WHAT NEEDS TO BE DONE
Retype all entries exactly as they stand, excluding pictures.

SUPPLIED INFORMATION
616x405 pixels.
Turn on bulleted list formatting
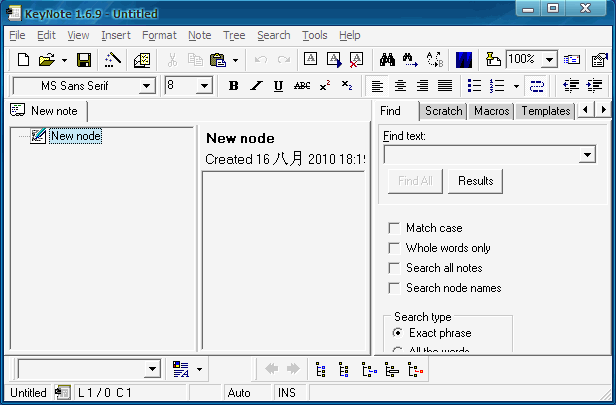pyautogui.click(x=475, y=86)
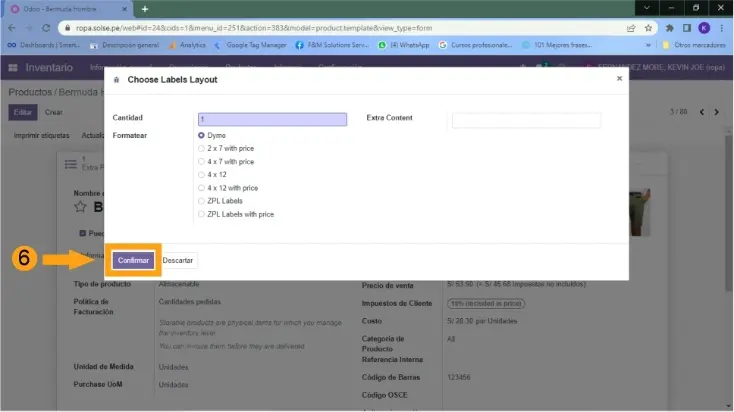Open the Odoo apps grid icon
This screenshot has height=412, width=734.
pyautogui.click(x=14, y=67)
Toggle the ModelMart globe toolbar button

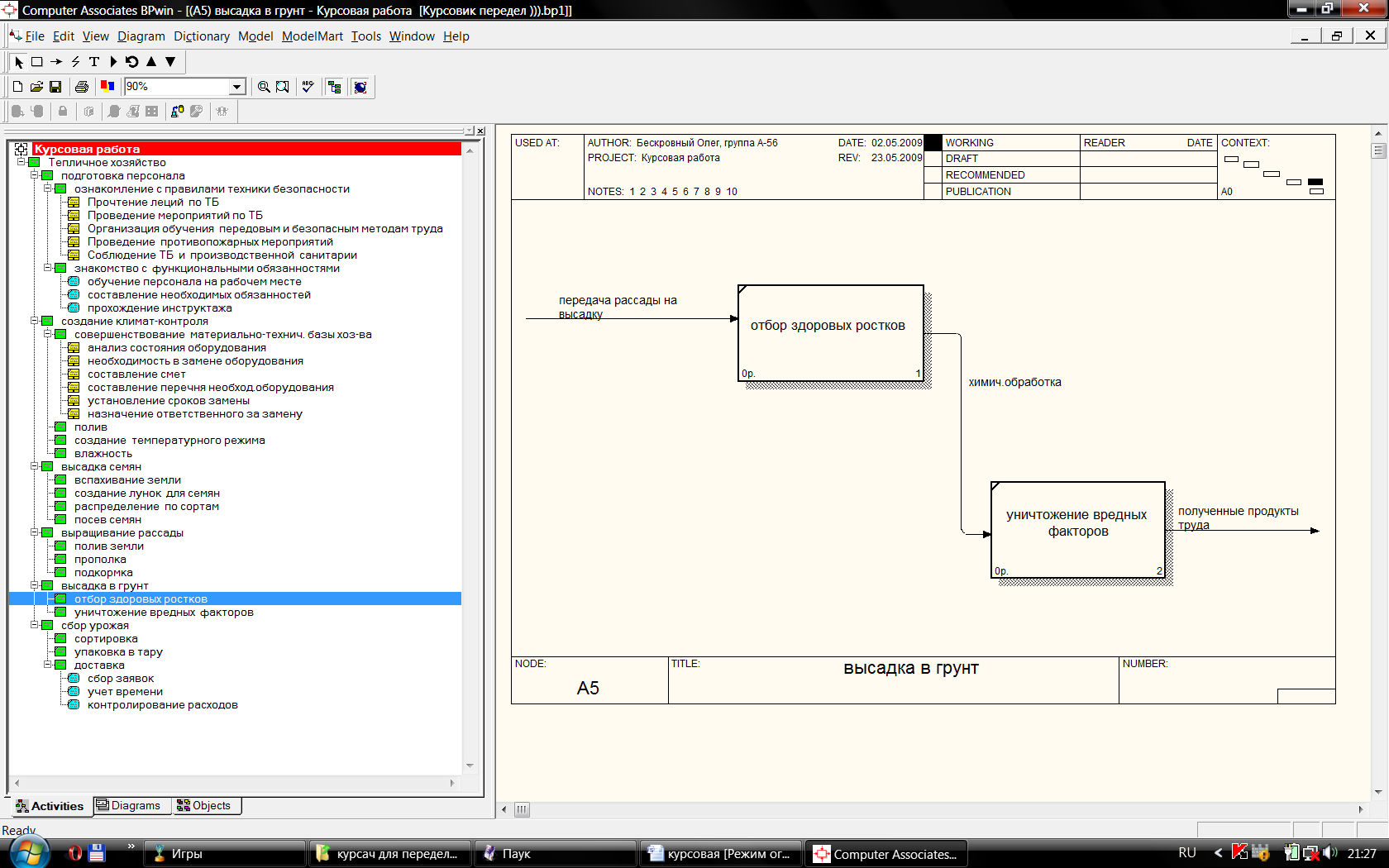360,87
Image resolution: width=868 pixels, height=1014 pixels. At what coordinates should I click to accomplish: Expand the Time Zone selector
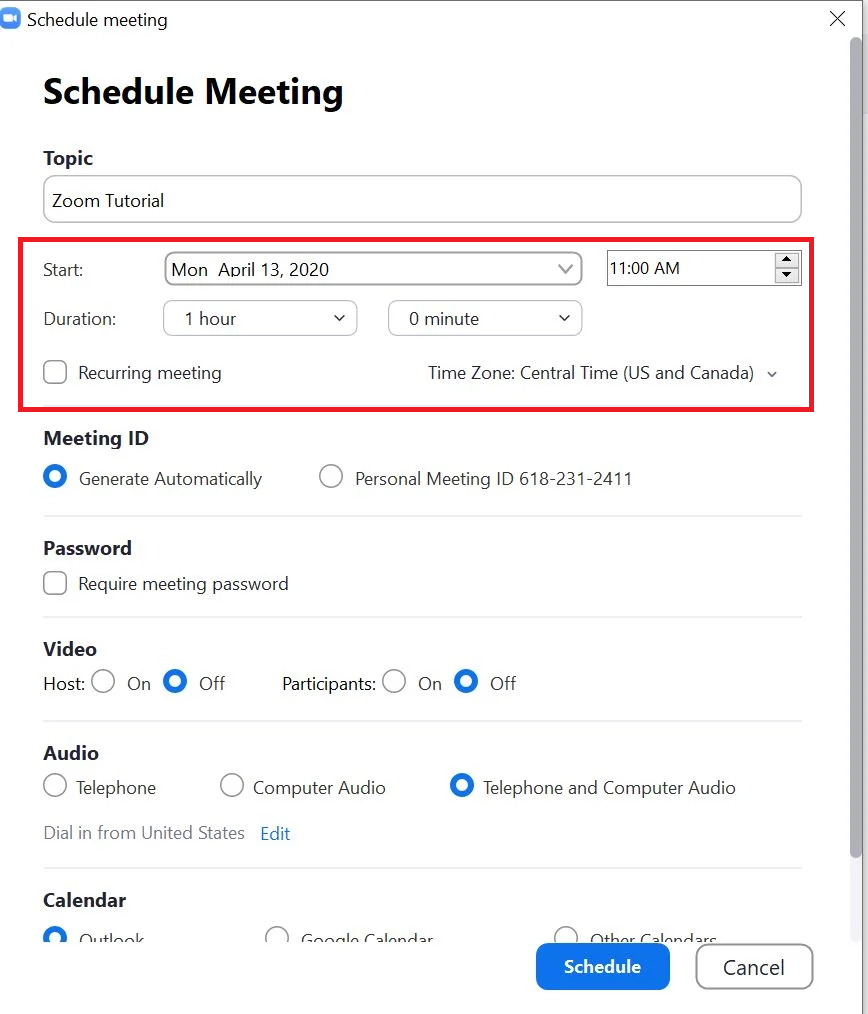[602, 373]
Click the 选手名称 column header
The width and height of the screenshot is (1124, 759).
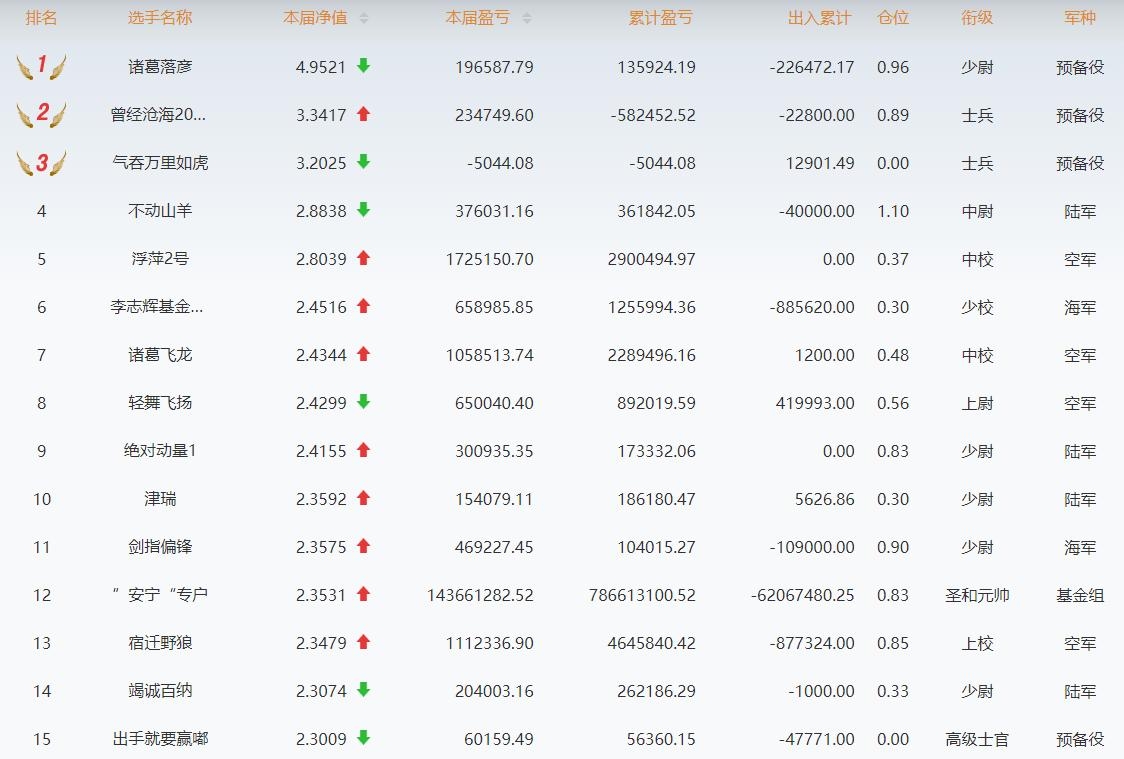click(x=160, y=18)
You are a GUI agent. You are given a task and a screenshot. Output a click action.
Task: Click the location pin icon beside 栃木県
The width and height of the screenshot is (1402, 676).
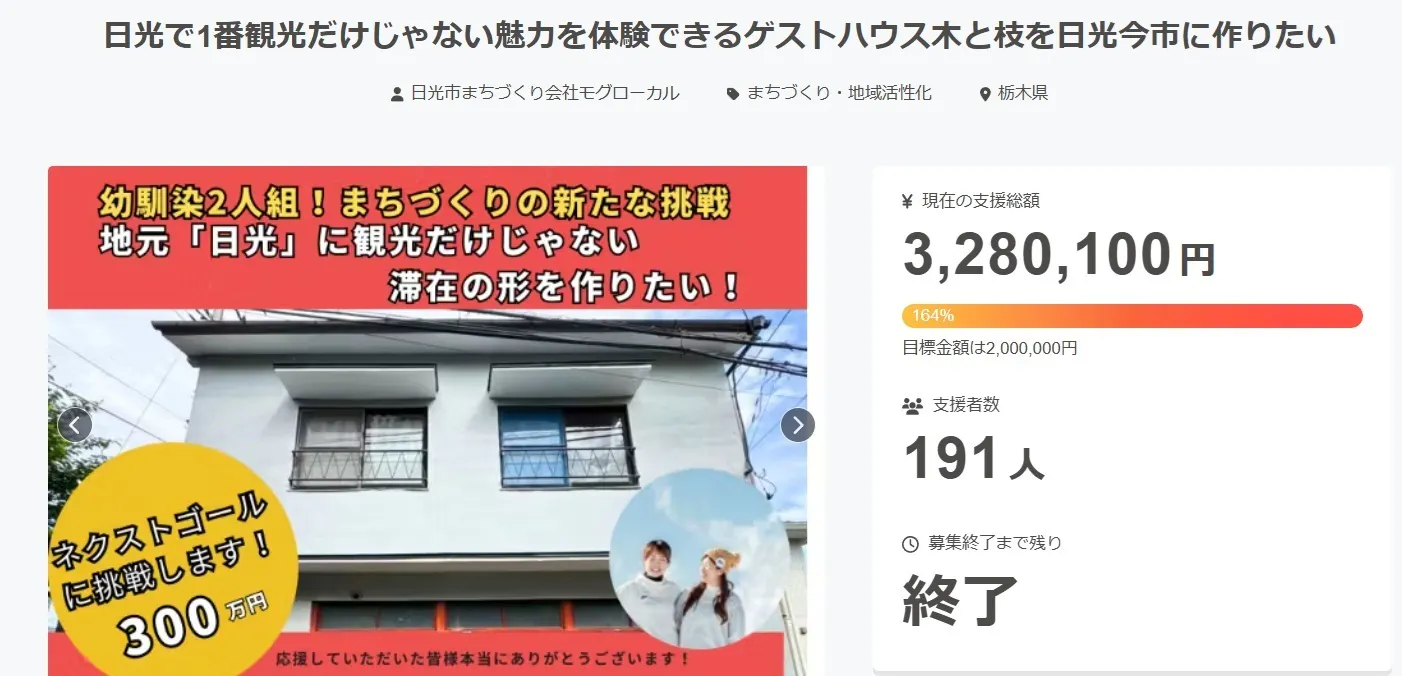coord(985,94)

WRITTEN ANSWER
616x405 pixels.
Turn on bulleted list formatting
pyautogui.click(x=475, y=86)
Open the Odoo apps grid icon
This screenshot has height=412, width=734.
pyautogui.click(x=14, y=67)
Toggle the ModelMart globe toolbar button

360,87
Image resolution: width=868 pixels, height=1014 pixels. At what coordinates should I click to accomplish: Expand the Time Zone selector
[602, 373]
Click the 选手名称 column header
The width and height of the screenshot is (1124, 759).
click(x=160, y=18)
You are a GUI agent. You are given a task and a screenshot. Output a click action.
Task: Click the location pin icon beside 栃木県
The width and height of the screenshot is (1402, 676).
coord(985,94)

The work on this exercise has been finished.